Records from a dataset

--

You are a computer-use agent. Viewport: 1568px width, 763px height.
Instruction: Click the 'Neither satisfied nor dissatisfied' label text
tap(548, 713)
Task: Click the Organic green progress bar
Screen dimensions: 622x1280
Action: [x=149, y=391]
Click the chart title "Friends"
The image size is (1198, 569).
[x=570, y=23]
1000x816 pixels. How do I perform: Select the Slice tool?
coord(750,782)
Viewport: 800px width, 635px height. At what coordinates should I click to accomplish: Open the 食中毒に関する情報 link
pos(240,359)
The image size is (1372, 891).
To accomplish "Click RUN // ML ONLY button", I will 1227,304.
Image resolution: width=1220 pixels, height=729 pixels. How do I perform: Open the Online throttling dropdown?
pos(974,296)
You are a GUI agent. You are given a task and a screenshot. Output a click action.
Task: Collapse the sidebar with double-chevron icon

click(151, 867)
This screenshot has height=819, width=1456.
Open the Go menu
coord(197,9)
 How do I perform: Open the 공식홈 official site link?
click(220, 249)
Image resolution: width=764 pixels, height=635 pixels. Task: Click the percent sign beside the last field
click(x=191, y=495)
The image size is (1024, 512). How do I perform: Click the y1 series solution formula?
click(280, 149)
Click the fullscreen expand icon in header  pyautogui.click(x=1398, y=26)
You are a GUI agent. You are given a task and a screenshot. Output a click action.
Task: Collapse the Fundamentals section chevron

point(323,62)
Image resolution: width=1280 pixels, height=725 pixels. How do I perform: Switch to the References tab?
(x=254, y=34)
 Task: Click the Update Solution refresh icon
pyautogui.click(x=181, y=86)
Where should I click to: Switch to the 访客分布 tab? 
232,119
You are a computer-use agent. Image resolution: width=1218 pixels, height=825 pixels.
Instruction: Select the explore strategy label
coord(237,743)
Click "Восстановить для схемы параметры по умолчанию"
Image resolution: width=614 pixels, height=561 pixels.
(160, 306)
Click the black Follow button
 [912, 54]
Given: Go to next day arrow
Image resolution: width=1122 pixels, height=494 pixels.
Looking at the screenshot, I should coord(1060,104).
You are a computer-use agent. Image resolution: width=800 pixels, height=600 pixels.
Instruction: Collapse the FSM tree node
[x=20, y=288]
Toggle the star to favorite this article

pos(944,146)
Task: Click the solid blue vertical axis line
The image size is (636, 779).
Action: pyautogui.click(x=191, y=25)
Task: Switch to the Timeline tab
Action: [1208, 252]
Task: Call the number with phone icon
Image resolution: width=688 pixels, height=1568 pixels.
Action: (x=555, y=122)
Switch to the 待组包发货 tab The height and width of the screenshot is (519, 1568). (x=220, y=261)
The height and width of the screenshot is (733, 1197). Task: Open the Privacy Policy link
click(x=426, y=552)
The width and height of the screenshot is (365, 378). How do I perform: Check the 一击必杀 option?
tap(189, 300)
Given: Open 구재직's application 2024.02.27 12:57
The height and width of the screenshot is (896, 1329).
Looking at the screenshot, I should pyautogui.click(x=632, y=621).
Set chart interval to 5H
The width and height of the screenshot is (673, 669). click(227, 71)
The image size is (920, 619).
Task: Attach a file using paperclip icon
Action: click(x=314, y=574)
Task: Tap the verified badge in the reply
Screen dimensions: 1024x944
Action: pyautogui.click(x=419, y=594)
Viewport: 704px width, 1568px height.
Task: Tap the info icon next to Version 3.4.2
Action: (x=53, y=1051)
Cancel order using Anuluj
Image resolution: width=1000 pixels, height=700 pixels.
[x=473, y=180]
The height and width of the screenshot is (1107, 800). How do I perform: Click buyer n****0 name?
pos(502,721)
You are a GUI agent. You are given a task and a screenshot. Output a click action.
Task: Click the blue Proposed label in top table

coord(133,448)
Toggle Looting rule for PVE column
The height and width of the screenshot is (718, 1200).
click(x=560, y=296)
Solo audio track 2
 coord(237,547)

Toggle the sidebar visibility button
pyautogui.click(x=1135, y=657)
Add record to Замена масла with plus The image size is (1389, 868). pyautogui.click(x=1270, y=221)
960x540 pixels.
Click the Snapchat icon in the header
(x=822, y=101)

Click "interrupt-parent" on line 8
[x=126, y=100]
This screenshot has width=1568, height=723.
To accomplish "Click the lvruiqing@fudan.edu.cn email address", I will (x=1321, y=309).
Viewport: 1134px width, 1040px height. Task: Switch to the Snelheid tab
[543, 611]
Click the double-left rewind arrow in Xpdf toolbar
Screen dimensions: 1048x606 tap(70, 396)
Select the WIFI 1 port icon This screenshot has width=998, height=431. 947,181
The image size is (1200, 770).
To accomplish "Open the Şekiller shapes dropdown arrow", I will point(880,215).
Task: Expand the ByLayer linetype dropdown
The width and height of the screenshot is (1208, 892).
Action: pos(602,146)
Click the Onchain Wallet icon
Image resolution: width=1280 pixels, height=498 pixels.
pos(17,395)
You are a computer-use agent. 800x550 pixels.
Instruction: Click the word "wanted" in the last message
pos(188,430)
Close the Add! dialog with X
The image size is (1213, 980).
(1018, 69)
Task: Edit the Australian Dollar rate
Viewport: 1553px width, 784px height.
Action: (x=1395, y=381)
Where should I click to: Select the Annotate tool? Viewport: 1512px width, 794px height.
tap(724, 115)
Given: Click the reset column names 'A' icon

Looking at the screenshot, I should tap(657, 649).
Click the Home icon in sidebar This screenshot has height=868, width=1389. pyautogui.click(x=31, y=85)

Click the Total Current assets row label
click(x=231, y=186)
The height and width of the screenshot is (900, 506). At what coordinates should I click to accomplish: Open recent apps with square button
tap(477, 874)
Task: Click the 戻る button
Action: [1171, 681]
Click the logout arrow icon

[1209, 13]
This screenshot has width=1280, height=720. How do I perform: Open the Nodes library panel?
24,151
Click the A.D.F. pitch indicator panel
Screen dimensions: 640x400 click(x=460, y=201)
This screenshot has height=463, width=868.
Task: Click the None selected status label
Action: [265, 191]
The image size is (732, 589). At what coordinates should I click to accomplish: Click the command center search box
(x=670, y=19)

--

## Work required
Could you reproduce every one of the items above, line for line and without any changes?

## Result of this exercise
You are a computer-use agent. Viewport: 1568px width, 763px height.
Instruction: Click the 'Neither satisfied nor dissatisfied' label text
tap(548, 713)
Task: Click the Organic green progress bar
Screen dimensions: 622x1280
Action: [x=149, y=391]
Click the chart title "Friends"
The image size is (1198, 569).
[x=570, y=23]
1000x816 pixels. How do I perform: Select the Slice tool?
coord(750,782)
Viewport: 800px width, 635px height. At what coordinates should I click to accomplish: Open the 食中毒に関する情報 link
pos(240,359)
The image size is (1372, 891).
To accomplish "Click RUN // ML ONLY button", I will 1227,304.
Image resolution: width=1220 pixels, height=729 pixels. How do I perform: Open the Online throttling dropdown?
pos(974,296)
You are a GUI agent. You are given a task and a screenshot. Output a click action.
Task: Collapse the sidebar with double-chevron icon

click(151, 867)
This screenshot has height=819, width=1456.
Open the Go menu
coord(197,9)
 How do I perform: Open the 공식홈 official site link?
click(220, 249)
Image resolution: width=764 pixels, height=635 pixels. Task: Click the percent sign beside the last field
click(x=191, y=495)
The image size is (1024, 512). How do I perform: Click the y1 series solution formula?
click(280, 149)
Click the fullscreen expand icon in header  pyautogui.click(x=1398, y=26)
You are a GUI agent. You are given a task and a screenshot. Output a click action.
Task: Collapse the Fundamentals section chevron

point(323,62)
Image resolution: width=1280 pixels, height=725 pixels. How do I perform: Switch to the References tab?
(x=254, y=34)
 Task: Click the Update Solution refresh icon
pyautogui.click(x=181, y=86)
Where should I click to: Switch to the 访客分布 tab? 
232,119
You are a computer-use agent. Image resolution: width=1218 pixels, height=825 pixels.
Instruction: Select the explore strategy label
coord(237,743)
Click "Восстановить для схемы параметры по умолчанию"
Image resolution: width=614 pixels, height=561 pixels.
(160, 306)
Click the black Follow button
 [912, 54]
Given: Go to next day arrow
Image resolution: width=1122 pixels, height=494 pixels.
Looking at the screenshot, I should coord(1060,104).
You are a computer-use agent. Image resolution: width=800 pixels, height=600 pixels.
Instruction: Collapse the FSM tree node
[x=20, y=288]
Toggle the star to favorite this article

pos(944,146)
Task: Click the solid blue vertical axis line
The image size is (636, 779).
Action: pyautogui.click(x=191, y=25)
Task: Switch to the Timeline tab
Action: [1208, 252]
Task: Call the number with phone icon
Image resolution: width=688 pixels, height=1568 pixels.
Action: (x=555, y=122)
Switch to the 待组包发货 tab The height and width of the screenshot is (519, 1568). (x=220, y=261)
The height and width of the screenshot is (733, 1197). Task: Open the Privacy Policy link
click(x=426, y=552)
The width and height of the screenshot is (365, 378). How do I perform: Check the 一击必杀 option?
tap(189, 300)
Given: Open 구재직's application 2024.02.27 12:57
The height and width of the screenshot is (896, 1329).
Looking at the screenshot, I should pyautogui.click(x=632, y=621).
Set chart interval to 5H
The width and height of the screenshot is (673, 669). click(227, 71)
The image size is (920, 619).
Task: Attach a file using paperclip icon
Action: click(x=314, y=574)
Task: Tap the verified badge in the reply
Screen dimensions: 1024x944
Action: pyautogui.click(x=419, y=594)
Viewport: 704px width, 1568px height.
Task: Tap the info icon next to Version 3.4.2
Action: (x=53, y=1051)
Cancel order using Anuluj
Image resolution: width=1000 pixels, height=700 pixels.
[x=473, y=180]
The height and width of the screenshot is (1107, 800). How do I perform: Click buyer n****0 name?
pos(502,721)
You are a GUI agent. You are given a task and a screenshot. Output a click action.
Task: Click the blue Proposed label in top table

coord(133,448)
Toggle Looting rule for PVE column
The height and width of the screenshot is (718, 1200).
click(x=560, y=296)
Solo audio track 2
 coord(237,547)

Toggle the sidebar visibility button
pyautogui.click(x=1135, y=657)
Add record to Замена масла with plus The image size is (1389, 868). pyautogui.click(x=1270, y=221)
960x540 pixels.
Click the Snapchat icon in the header
(x=822, y=101)

Click "interrupt-parent" on line 8
[x=126, y=100]
This screenshot has width=1568, height=723.
To accomplish "Click the lvruiqing@fudan.edu.cn email address", I will (x=1321, y=309).
Viewport: 1134px width, 1040px height. Task: Switch to the Snelheid tab
[543, 611]
Click the double-left rewind arrow in Xpdf toolbar
Screen dimensions: 1048x606 tap(70, 396)
Select the WIFI 1 port icon This screenshot has width=998, height=431. 947,181
The image size is (1200, 770).
To accomplish "Open the Şekiller shapes dropdown arrow", I will point(880,215).
Task: Expand the ByLayer linetype dropdown
The width and height of the screenshot is (1208, 892).
Action: pos(602,146)
Click the Onchain Wallet icon
Image resolution: width=1280 pixels, height=498 pixels.
pos(17,395)
You are a computer-use agent. 800x550 pixels.
Instruction: Click the word "wanted" in the last message
pos(188,430)
Close the Add! dialog with X
The image size is (1213, 980).
(1018, 69)
Task: Edit the Australian Dollar rate
Viewport: 1553px width, 784px height.
Action: (x=1395, y=381)
Where should I click to: Select the Annotate tool? Viewport: 1512px width, 794px height.
tap(724, 115)
Given: Click the reset column names 'A' icon

Looking at the screenshot, I should tap(657, 649).
Click the Home icon in sidebar This screenshot has height=868, width=1389. pyautogui.click(x=31, y=85)

Click the Total Current assets row label
click(x=231, y=186)
The height and width of the screenshot is (900, 506). At what coordinates should I click to accomplish: Open recent apps with square button
tap(477, 874)
Task: Click the 戻る button
Action: [1171, 681]
Click the logout arrow icon

[1209, 13]
This screenshot has width=1280, height=720. How do I perform: Open the Nodes library panel?
24,151
Click the A.D.F. pitch indicator panel
Screen dimensions: 640x400 click(x=460, y=201)
This screenshot has height=463, width=868.
Task: Click the None selected status label
Action: [265, 191]
The image size is (732, 589). At what coordinates should I click to accomplish: Click the command center search box
(x=670, y=19)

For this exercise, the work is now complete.